Except that the data asset is far more valuable than industrial assets such as oil. As a result, the monopolistic control of data is even more onerous than industrial monopolies such as Rockefeller’s. Unlike industrial assets such as oil, data is reusable. Data is also iterative, as its use in a product creates new data. Additionally, data is non-rivalrous, in that its use by one party does not preclude its use by another.

The internet platform barons assembled at the hearing are, as a result of the nature of the asset they monopolize, infinitely more powerful that Rockefeller, Carnegie, Morgan or the industrial barons of the early 20th century. It is all about the math that is hiding behind the curtain.

The math machines—computer algorithms—become more valuable and more precise as they are fed more data. Whoever controls that data, therefore, controls the market. Mark Zuckerberg, for instance, was able to take on the reigning social media service Myspace only 15 years ago, because the use of social media data to target advertising was in its infancy. Today, even if an startup had a better product, the new company’s ability to sell advertising would be constrained by the amount of data Facebook collects from a user base of almost one-third of the people on the planet and the precision that data provides.
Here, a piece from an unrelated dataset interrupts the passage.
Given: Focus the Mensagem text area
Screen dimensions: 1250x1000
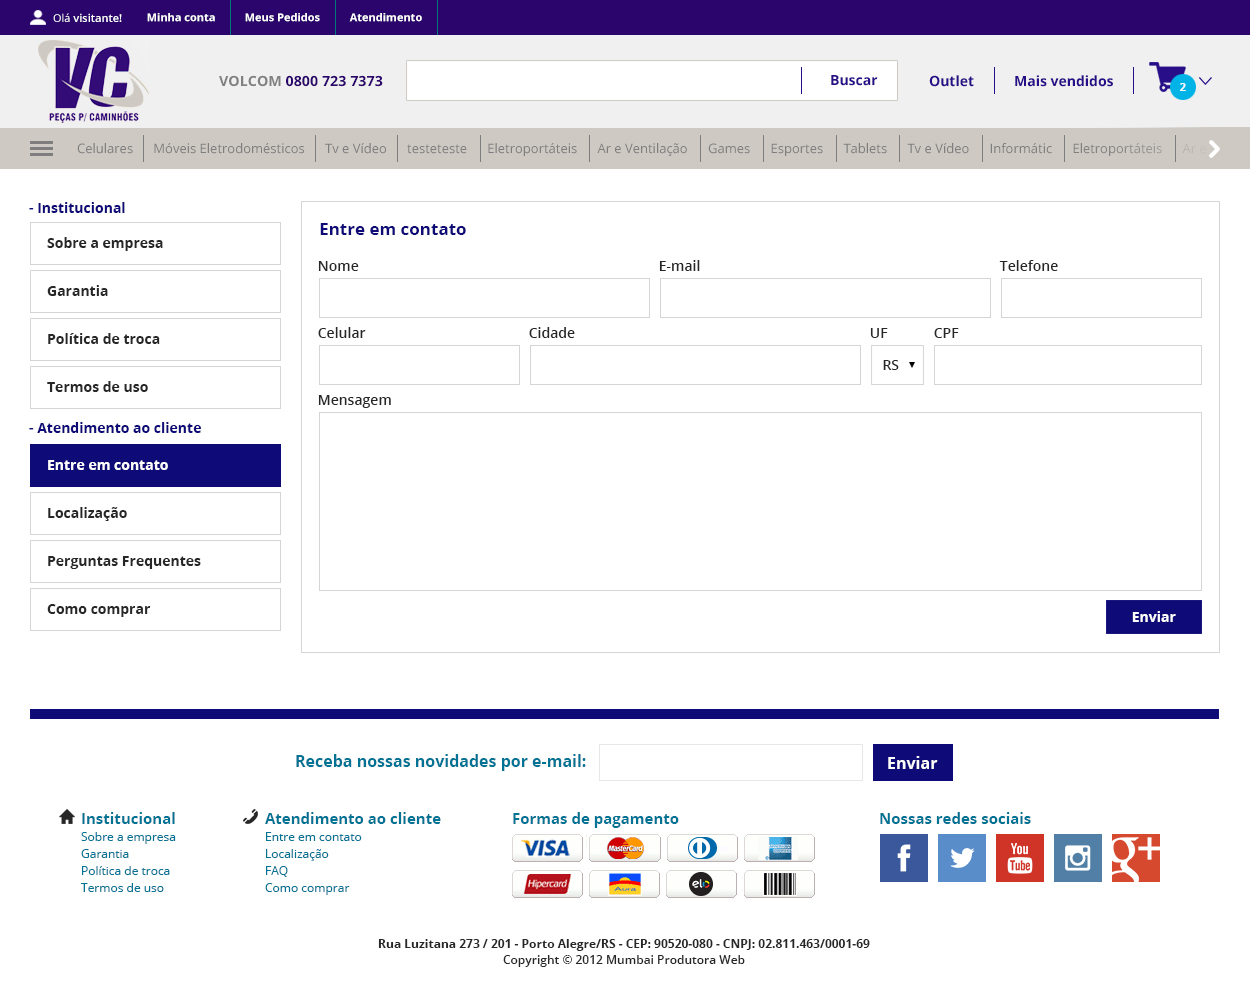Looking at the screenshot, I should coord(759,501).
And the data that Big Tech holds in their computers is locked away behind the wizard’s curtain, unavailable to innovators and the potential of new competition.

But not all data—thank goodness—is hoarded like Big Tech does. If scientific data were hidden away like Big Tech hoards consumer data, the COVID-19 crisis would be much worse. Sharing data and working collaboratively across an ecosystem has been a major reason why scientists have been able to ramp up vaccine efforts. Called “Deep Tech,” the open availability of data about coronavirus has allowed a combination of universities and startups to search for solutions. On January 7 China published the COVID genome; a month later, Moderna had the first candidate vaccine; by March 16 the first test dose had been administered—all because of access to the necessary data.

The same holds true for artificial intelligence (AI). While the Big Tech companies are developing their own AI algorithms, their fiduciary responsibilities focus the effort on the needs of the company and shareholders, not necessarily the expansion of knowledge. Yet, since AI is nothing more than algorithms sifting through vast amounts of data to reach a conclusion, the United States’ success in the international race to develop AI would be greatly aided if the vast amounts of data hoarded by Big Tech were shared with “Little Tech” companies pursuing their own innovative ideas.

Chairman Cicilline and his subcommittee are to be commended for their antitrust investigation and the important public hearing. The subcommittee has promised a report with recommendations in August. It will be an important step towards bringing antitrust law into the digital reality of the 21st century. It is not an end in-and-of-itself, however; it is also time for the federal government to pull back the curtain and investigate the abusive hoarding of the consumer’s personal information and its effect on a competitive market.